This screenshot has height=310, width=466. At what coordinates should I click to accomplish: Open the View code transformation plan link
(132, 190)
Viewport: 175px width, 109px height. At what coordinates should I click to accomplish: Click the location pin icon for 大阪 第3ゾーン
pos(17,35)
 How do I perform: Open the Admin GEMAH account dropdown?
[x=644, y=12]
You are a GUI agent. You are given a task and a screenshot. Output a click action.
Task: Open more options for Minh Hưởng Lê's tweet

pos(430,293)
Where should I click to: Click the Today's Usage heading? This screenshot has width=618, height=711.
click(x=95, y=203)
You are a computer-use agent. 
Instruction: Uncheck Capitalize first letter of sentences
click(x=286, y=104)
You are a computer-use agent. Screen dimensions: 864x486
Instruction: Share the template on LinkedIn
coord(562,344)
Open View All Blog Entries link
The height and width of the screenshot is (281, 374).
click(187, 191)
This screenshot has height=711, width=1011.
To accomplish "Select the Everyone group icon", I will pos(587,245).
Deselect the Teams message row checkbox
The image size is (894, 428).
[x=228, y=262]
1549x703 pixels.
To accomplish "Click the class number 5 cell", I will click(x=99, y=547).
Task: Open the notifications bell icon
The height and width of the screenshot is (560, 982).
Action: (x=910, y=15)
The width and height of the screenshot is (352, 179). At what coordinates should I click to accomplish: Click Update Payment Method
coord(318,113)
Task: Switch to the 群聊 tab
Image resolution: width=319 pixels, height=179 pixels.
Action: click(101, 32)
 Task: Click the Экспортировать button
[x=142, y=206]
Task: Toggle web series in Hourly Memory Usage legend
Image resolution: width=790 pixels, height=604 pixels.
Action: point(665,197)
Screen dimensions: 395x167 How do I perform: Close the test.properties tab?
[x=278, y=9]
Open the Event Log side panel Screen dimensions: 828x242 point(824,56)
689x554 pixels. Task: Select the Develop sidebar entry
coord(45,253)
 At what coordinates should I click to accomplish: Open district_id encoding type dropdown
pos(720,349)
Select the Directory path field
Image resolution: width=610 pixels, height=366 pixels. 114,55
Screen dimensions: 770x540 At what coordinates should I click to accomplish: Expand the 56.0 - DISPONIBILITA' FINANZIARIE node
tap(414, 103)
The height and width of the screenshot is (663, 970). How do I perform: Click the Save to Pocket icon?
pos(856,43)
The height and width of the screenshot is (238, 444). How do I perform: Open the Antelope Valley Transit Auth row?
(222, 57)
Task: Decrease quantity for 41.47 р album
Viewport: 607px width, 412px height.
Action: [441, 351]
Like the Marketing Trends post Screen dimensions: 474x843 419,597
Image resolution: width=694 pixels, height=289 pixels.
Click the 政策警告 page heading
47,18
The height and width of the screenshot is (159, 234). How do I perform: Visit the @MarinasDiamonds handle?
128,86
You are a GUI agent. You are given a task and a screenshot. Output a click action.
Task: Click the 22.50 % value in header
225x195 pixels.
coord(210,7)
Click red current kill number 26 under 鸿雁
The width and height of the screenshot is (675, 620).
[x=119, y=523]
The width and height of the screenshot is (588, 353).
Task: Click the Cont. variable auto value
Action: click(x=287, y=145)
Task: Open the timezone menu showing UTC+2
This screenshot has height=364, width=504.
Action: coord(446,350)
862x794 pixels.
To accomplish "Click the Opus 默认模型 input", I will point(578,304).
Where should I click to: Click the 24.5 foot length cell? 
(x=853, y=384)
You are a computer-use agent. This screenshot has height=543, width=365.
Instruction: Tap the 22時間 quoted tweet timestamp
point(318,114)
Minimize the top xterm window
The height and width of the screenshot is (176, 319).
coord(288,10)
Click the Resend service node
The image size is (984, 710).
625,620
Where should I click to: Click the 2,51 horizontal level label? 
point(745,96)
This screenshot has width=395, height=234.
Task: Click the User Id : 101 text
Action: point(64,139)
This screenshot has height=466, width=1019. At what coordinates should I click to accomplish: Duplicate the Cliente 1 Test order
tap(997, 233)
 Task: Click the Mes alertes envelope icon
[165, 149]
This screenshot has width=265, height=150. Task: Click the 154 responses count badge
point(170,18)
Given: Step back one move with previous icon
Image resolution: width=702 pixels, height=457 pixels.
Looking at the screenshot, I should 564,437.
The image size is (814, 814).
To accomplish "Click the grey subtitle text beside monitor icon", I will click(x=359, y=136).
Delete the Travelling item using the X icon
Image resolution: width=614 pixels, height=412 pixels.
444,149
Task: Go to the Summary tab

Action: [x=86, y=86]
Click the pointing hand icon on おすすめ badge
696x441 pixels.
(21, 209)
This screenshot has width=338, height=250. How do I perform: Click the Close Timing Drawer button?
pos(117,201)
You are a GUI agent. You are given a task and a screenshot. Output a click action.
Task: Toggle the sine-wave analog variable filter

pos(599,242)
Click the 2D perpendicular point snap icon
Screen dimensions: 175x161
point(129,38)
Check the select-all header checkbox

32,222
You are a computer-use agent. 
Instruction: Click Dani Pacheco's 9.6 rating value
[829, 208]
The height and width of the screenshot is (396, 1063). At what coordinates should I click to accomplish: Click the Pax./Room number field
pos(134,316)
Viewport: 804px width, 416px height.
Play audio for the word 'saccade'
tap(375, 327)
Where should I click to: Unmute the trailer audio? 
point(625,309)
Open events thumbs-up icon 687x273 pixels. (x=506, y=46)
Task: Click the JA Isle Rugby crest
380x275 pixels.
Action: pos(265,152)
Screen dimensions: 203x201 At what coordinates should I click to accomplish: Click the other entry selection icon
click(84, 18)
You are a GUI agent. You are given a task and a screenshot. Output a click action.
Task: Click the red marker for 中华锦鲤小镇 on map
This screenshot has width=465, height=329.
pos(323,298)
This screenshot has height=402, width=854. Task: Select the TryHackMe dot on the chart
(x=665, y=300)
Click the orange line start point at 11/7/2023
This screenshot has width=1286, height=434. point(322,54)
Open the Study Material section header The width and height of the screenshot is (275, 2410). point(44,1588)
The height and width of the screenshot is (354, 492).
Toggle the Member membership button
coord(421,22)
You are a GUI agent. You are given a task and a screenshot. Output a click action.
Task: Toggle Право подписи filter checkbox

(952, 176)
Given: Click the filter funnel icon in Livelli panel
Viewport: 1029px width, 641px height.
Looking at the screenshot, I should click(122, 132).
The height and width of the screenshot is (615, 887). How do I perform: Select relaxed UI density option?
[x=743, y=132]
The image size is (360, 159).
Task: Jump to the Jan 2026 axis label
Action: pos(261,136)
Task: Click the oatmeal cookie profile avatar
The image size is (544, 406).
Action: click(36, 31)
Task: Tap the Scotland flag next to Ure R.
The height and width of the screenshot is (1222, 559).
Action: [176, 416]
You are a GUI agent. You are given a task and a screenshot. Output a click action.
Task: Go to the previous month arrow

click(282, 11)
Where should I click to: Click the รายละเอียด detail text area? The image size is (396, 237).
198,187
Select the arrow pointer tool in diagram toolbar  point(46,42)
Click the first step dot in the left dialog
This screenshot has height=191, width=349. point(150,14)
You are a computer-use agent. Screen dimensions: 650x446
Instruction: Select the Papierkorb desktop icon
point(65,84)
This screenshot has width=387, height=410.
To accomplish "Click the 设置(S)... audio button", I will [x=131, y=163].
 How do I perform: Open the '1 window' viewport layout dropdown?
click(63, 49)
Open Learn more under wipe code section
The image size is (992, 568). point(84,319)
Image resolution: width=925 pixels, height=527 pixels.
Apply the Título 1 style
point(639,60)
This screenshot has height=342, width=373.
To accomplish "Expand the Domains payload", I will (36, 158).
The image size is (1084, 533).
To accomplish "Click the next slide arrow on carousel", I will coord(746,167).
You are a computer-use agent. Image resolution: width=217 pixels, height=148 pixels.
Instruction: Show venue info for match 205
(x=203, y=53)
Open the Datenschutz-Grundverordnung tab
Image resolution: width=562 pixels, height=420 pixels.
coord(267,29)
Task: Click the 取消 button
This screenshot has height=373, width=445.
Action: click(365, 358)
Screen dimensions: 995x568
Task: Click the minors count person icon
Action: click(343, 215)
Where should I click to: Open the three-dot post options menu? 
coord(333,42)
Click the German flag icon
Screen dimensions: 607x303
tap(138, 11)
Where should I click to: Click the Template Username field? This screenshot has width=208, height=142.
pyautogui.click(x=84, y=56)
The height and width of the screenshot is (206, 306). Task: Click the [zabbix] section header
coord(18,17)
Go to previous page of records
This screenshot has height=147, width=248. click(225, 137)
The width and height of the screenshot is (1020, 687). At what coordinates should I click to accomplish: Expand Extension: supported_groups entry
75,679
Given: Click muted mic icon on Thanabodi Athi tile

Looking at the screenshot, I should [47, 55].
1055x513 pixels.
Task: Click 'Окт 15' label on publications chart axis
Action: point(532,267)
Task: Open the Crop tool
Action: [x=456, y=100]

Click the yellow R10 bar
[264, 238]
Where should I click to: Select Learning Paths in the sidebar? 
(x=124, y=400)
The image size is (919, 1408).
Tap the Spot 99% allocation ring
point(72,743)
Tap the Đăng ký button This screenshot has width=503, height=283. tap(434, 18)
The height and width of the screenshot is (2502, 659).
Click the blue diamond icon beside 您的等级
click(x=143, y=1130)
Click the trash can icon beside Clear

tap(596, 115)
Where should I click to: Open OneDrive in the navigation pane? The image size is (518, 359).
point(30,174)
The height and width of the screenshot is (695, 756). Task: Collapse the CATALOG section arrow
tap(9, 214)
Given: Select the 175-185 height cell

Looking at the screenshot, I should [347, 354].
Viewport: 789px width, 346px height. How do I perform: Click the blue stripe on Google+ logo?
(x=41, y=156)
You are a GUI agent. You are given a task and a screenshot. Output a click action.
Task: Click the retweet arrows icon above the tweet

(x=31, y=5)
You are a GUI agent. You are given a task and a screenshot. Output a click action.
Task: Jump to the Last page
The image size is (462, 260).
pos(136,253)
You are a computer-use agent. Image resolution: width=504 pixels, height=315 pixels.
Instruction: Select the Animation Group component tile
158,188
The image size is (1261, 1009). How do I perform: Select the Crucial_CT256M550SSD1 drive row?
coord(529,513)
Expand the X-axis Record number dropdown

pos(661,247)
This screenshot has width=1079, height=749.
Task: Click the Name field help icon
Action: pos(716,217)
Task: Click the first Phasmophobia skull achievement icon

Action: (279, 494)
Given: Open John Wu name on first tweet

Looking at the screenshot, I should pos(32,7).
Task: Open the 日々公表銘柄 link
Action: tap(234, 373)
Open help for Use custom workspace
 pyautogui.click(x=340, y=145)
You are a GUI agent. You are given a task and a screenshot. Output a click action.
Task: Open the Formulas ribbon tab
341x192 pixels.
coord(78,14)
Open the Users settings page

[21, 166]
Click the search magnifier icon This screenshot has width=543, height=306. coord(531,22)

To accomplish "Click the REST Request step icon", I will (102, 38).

Required work: Give back the opening line of the records above and every line after it, up to and including the one with "You are a computer-use agent. Screen dimensions: 864x486", unchanged.

Output of the exercise:
This screenshot has height=310, width=466. At what coordinates should I click to accomplish: Open the View code transformation plan link
(132, 190)
Viewport: 175px width, 109px height. At what coordinates should I click to accomplish: Click the location pin icon for 大阪 第3ゾーン
pos(17,35)
 How do I perform: Open the Admin GEMAH account dropdown?
[x=644, y=12]
You are a GUI agent. You are given a task and a screenshot. Output a click action.
Task: Open more options for Minh Hưởng Lê's tweet

pos(430,293)
Where should I click to: Click the Today's Usage heading? This screenshot has width=618, height=711.
click(x=95, y=203)
You are a computer-use agent. 
Instruction: Uncheck Capitalize first letter of sentences
click(x=286, y=104)
You are a computer-use agent. Screen dimensions: 864x486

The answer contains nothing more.